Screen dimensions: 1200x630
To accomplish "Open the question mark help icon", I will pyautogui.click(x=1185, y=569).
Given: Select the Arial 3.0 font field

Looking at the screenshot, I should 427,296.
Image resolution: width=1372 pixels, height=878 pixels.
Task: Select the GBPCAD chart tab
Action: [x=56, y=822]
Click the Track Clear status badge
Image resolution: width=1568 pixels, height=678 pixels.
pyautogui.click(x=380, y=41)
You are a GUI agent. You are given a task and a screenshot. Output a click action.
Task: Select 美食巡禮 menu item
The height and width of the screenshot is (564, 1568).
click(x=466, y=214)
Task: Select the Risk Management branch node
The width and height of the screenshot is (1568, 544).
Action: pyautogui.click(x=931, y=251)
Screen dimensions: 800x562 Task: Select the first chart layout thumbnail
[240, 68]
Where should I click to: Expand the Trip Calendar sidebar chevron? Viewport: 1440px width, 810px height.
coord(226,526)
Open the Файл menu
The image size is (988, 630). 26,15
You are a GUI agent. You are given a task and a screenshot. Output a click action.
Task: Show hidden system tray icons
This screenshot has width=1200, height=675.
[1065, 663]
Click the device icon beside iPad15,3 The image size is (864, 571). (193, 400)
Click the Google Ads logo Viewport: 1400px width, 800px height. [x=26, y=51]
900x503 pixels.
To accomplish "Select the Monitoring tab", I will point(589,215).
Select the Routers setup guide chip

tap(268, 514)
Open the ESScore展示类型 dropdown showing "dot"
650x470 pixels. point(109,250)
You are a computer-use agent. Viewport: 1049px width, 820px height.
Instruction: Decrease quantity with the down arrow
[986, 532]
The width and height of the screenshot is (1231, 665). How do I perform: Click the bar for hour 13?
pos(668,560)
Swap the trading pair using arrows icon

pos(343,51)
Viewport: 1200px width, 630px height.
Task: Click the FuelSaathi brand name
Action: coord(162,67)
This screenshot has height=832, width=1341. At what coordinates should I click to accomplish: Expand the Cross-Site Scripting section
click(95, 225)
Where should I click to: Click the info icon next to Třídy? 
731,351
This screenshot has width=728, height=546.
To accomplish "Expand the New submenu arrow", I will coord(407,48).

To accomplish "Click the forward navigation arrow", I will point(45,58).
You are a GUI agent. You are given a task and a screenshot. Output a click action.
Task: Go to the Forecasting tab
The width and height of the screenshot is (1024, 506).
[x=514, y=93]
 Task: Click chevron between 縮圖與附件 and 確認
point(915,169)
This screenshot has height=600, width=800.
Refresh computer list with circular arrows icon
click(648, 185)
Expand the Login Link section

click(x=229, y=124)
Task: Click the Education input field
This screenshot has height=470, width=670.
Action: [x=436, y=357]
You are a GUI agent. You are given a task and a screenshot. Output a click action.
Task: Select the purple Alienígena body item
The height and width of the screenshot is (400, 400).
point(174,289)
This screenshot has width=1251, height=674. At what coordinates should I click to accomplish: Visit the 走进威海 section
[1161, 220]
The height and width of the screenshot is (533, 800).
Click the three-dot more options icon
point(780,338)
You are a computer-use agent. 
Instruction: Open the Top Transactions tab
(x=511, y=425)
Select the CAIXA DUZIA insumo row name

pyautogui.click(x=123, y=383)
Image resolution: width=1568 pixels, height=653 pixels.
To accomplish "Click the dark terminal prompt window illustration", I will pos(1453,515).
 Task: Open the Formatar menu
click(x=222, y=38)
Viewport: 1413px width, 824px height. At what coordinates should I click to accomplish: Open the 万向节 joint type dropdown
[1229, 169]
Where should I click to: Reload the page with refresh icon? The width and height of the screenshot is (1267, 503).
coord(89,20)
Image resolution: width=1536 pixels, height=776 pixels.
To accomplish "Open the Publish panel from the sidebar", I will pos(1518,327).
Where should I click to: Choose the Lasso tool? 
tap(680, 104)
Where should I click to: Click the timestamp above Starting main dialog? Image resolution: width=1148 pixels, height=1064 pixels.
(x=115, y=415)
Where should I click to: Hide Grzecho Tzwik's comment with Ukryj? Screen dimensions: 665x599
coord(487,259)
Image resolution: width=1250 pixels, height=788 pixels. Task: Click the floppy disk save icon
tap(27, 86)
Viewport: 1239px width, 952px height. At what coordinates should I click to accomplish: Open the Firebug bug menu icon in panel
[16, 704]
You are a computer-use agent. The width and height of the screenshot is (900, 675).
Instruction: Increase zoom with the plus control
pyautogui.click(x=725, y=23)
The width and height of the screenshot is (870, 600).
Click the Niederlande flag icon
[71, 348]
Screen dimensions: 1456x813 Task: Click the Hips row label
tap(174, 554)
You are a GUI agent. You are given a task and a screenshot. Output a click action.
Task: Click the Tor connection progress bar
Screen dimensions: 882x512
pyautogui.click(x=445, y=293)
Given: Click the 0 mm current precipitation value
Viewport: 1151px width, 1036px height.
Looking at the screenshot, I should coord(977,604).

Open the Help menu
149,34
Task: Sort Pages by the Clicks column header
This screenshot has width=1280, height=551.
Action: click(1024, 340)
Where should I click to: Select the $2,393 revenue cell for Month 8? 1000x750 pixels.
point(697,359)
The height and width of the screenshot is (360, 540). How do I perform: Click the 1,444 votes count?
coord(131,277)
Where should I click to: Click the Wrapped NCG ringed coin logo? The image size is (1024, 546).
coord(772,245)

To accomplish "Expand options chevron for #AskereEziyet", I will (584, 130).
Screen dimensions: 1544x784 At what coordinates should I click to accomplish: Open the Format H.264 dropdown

┄┄┄┄┄┄

* Exercise:
Each entry must be reproduced verbatim.

* The completed task:
Screen dimensions: 1200x630
To accomplish "Open the question mark help icon", I will pyautogui.click(x=1185, y=569).
Given: Select the Arial 3.0 font field

Looking at the screenshot, I should 427,296.
Image resolution: width=1372 pixels, height=878 pixels.
Task: Select the GBPCAD chart tab
Action: [x=56, y=822]
Click the Track Clear status badge
Image resolution: width=1568 pixels, height=678 pixels.
pyautogui.click(x=380, y=41)
You are a GUI agent. You are given a task and a screenshot. Output a click action.
Task: Select 美食巡禮 menu item
The height and width of the screenshot is (564, 1568).
click(x=466, y=214)
Task: Select the Risk Management branch node
The width and height of the screenshot is (1568, 544).
Action: pyautogui.click(x=931, y=251)
Screen dimensions: 800x562 Task: Select the first chart layout thumbnail
[240, 68]
Where should I click to: Expand the Trip Calendar sidebar chevron? Viewport: 1440px width, 810px height.
coord(226,526)
Open the Файл menu
The image size is (988, 630). 26,15
You are a GUI agent. You are given a task and a screenshot. Output a click action.
Task: Show hidden system tray icons
This screenshot has width=1200, height=675.
[1065, 663]
Click the device icon beside iPad15,3 The image size is (864, 571). (193, 400)
Click the Google Ads logo Viewport: 1400px width, 800px height. [x=26, y=51]
900x503 pixels.
To accomplish "Select the Monitoring tab", I will point(589,215).
Select the Routers setup guide chip

tap(268, 514)
Open the ESScore展示类型 dropdown showing "dot"
650x470 pixels. point(109,250)
You are a computer-use agent. Viewport: 1049px width, 820px height.
Instruction: Decrease quantity with the down arrow
[986, 532]
The width and height of the screenshot is (1231, 665). How do I perform: Click the bar for hour 13?
pos(668,560)
Swap the trading pair using arrows icon

pos(343,51)
Viewport: 1200px width, 630px height.
Task: Click the FuelSaathi brand name
Action: coord(162,67)
This screenshot has height=832, width=1341. At what coordinates should I click to accomplish: Expand the Cross-Site Scripting section
click(95, 225)
Where should I click to: Click the info icon next to Třídy? 
731,351
This screenshot has width=728, height=546.
To accomplish "Expand the New submenu arrow", I will coord(407,48).

To accomplish "Click the forward navigation arrow", I will point(45,58).
You are a GUI agent. You are given a task and a screenshot. Output a click action.
Task: Go to the Forecasting tab
The width and height of the screenshot is (1024, 506).
[x=514, y=93]
 Task: Click chevron between 縮圖與附件 and 確認
point(915,169)
This screenshot has height=600, width=800.
Refresh computer list with circular arrows icon
click(648, 185)
Expand the Login Link section

click(x=229, y=124)
Task: Click the Education input field
This screenshot has height=470, width=670.
Action: [x=436, y=357]
You are a GUI agent. You are given a task and a screenshot. Output a click action.
Task: Select the purple Alienígena body item
The height and width of the screenshot is (400, 400).
point(174,289)
This screenshot has width=1251, height=674. At what coordinates should I click to accomplish: Visit the 走进威海 section
[1161, 220]
The height and width of the screenshot is (533, 800).
Click the three-dot more options icon
point(780,338)
You are a computer-use agent. 
Instruction: Open the Top Transactions tab
(x=511, y=425)
Select the CAIXA DUZIA insumo row name

pyautogui.click(x=123, y=383)
Image resolution: width=1568 pixels, height=653 pixels.
To accomplish "Click the dark terminal prompt window illustration", I will pos(1453,515).
 Task: Open the Formatar menu
click(x=222, y=38)
Viewport: 1413px width, 824px height. At what coordinates should I click to accomplish: Open the 万向节 joint type dropdown
[1229, 169]
Where should I click to: Reload the page with refresh icon? The width and height of the screenshot is (1267, 503).
coord(89,20)
Image resolution: width=1536 pixels, height=776 pixels.
To accomplish "Open the Publish panel from the sidebar", I will pos(1518,327).
Where should I click to: Choose the Lasso tool? 
tap(680, 104)
Where should I click to: Click the timestamp above Starting main dialog? Image resolution: width=1148 pixels, height=1064 pixels.
(x=115, y=415)
Where should I click to: Hide Grzecho Tzwik's comment with Ukryj? Screen dimensions: 665x599
coord(487,259)
Image resolution: width=1250 pixels, height=788 pixels. Task: Click the floppy disk save icon
tap(27, 86)
Viewport: 1239px width, 952px height. At what coordinates should I click to accomplish: Open the Firebug bug menu icon in panel
[16, 704]
You are a computer-use agent. The width and height of the screenshot is (900, 675).
Instruction: Increase zoom with the plus control
pyautogui.click(x=725, y=23)
The width and height of the screenshot is (870, 600).
Click the Niederlande flag icon
[71, 348]
Screen dimensions: 1456x813 Task: Click the Hips row label
tap(174, 554)
You are a GUI agent. You are given a task and a screenshot. Output a click action.
Task: Click the Tor connection progress bar
Screen dimensions: 882x512
pyautogui.click(x=445, y=293)
Given: Click the 0 mm current precipitation value
Viewport: 1151px width, 1036px height.
Looking at the screenshot, I should coord(977,604).

Open the Help menu
149,34
Task: Sort Pages by the Clicks column header
This screenshot has width=1280, height=551.
Action: click(1024, 340)
Where should I click to: Select the $2,393 revenue cell for Month 8? 1000x750 pixels.
point(697,359)
The height and width of the screenshot is (360, 540). How do I perform: Click the 1,444 votes count?
coord(131,277)
Where should I click to: Click the Wrapped NCG ringed coin logo? The image size is (1024, 546).
coord(772,245)

To accomplish "Expand options chevron for #AskereEziyet", I will (584, 130).
Screen dimensions: 1544x784 At what coordinates should I click to accomplish: Open the Format H.264 dropdown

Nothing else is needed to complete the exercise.